Write the next part of the Feldera connectors excerpt below, picking up right after its final sentence.
** BEGIN Excerpt provided **
A Feldera pipeline can process data from multiple heterogeneous sources and produce outputs to multiple heterogeneous destinations. To this end it relies on a growing library of input and output connectors.

Basics

Users configure connectors using a JSON object, that describes an external source or sink such as a database table or a Kafka topic. A SQL table can have multiple source connectors attached to it, specified as a list of JSON connector objects under the 'connectors' attribute in the WITH clause of the table. Similarly, a views can have multiple sink connectors attached to it.

Here is an example, where the VENDOR table has one connector, configured to fetch and insert JSON data from an HTTP URL, and a VENDOR_VIEW which sends the changes of the view to a Kafka topic in a format that can be consumed by Debezium:

create table VENDOR (
id bigint not null primary key,
name varchar,
address varchar
) WITH ('connectors' = '[{
"transport": {
"name": "url_input", "config": {"path": "https://feldera-basics-tutorial.s3.amazonaws.com/vendor.json"}
},
"format": { "name": "json" }
}]');

create view VENDOR_VIEW
WITH (
'connectors' = '[{
"max_queued_records": 1000,
"format": {
"name": "json",
"config": {
"update_format": "debezium"
}
},
"transport": {
"name": "kafka_output",
"config": {
"bootstrap.servers": "redpanda:9092",
"topic": "test_view"
}
}
}]'
)
as select * from VENDOR;
info

The WITH clause for tables needs to be put at the end, after the column definitions, whereas for views it has to appear before the AS clause to resolve any parsing ambiguities.

A connector specification consists of three parts:

note

Some transports, e.g., Delta Lake and datagen, use fixed predefined data formats and do not require the format section in the connector specification.

This architecture allows the user to combine different transports and data formats.

These basics apply to all connectors except the HTTP input and output connectors which are not managed by the user, as they directly feed/fetch data into/from a pipeline via dedicated pipeline endpoints and therefore do not need to be configured in the WITH clauses of tables and views.
** END Excerpt provided **
** BEGIN Material **
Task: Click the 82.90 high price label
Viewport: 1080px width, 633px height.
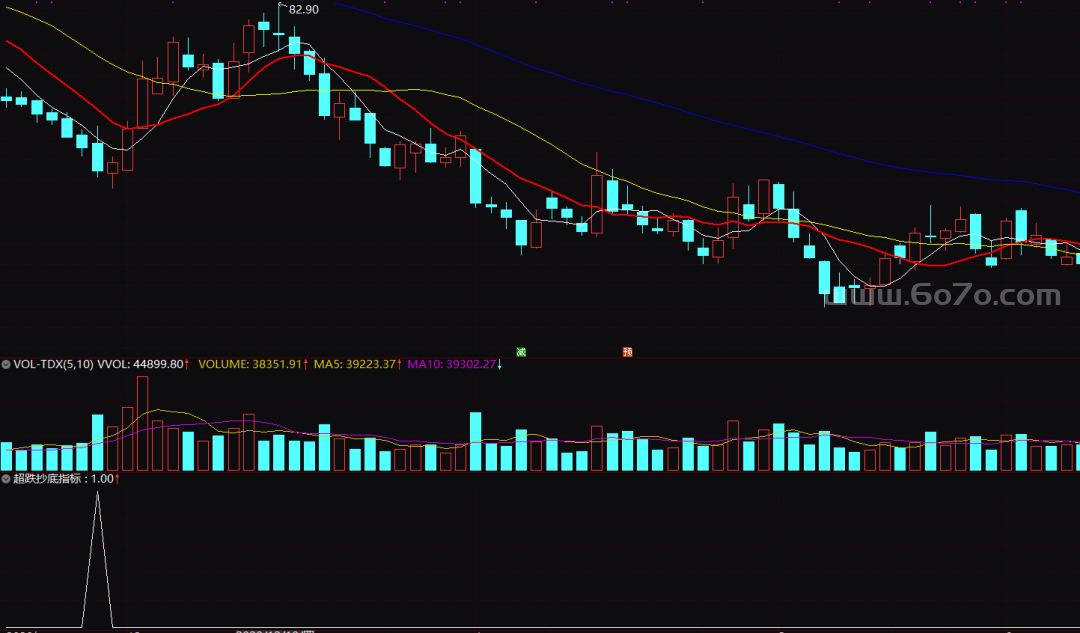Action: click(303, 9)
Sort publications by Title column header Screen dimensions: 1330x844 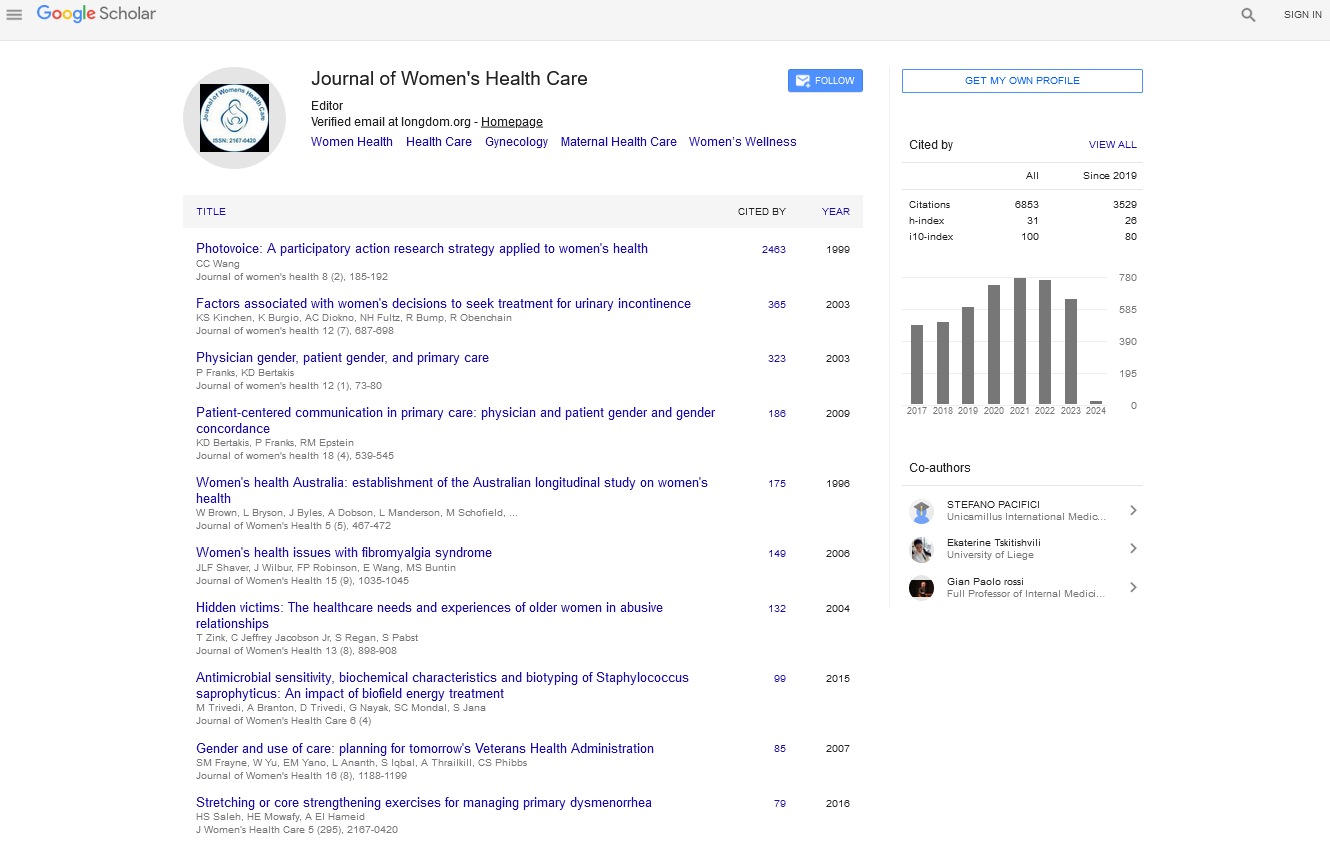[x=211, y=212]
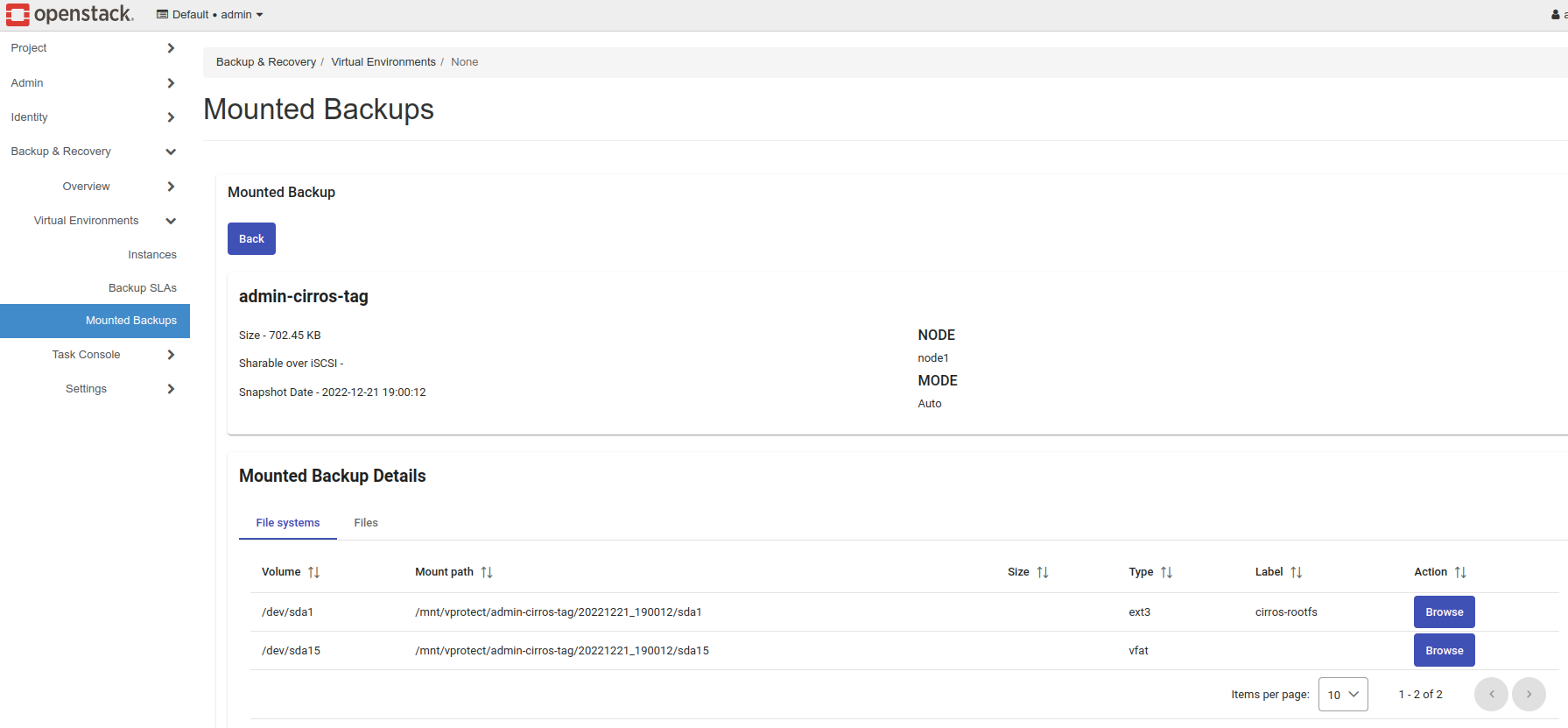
** END Material **
### Answer to this problem:
Generic attributes

The following attributes are common to all connectors:

  • max_queued_records - Backpressure threshold. Maximal number of records queued by the endpoint before the endpoint is paused by the backpressure mechanism. By default this is set to 1 million.
  • paused - If set to to true the connector will not fetch or push data to the pipeline when started unless explicitly enabled through the API. By default this is set to false.

Configuring the output buffer

By default a Feldera pipeline sends a batch of changes to the output transport for each batch of input updates it processes. This can result in a stream of small updates, which is normal and even preferable for output transports like Kafka; however it can cause performance problems for other connectors, such as the Delta Lake connector by creating a large number of small files.

The output buffer mechanism is designed to solve this problem by decoupling the rate at which the pipeline pushes changes to the output transport from the rate of input changes. It works by accumulating updates inside the pipeline for up to a user-defined period of time or until accumulating a user-defined number of updates and writing them as a single batch to the output transport.

The output buffer can be setup for each individual output connector as part of connector configuration. The following parameters are used to configure the output buffer:

  • enable_output_buffer - Enable output buffer.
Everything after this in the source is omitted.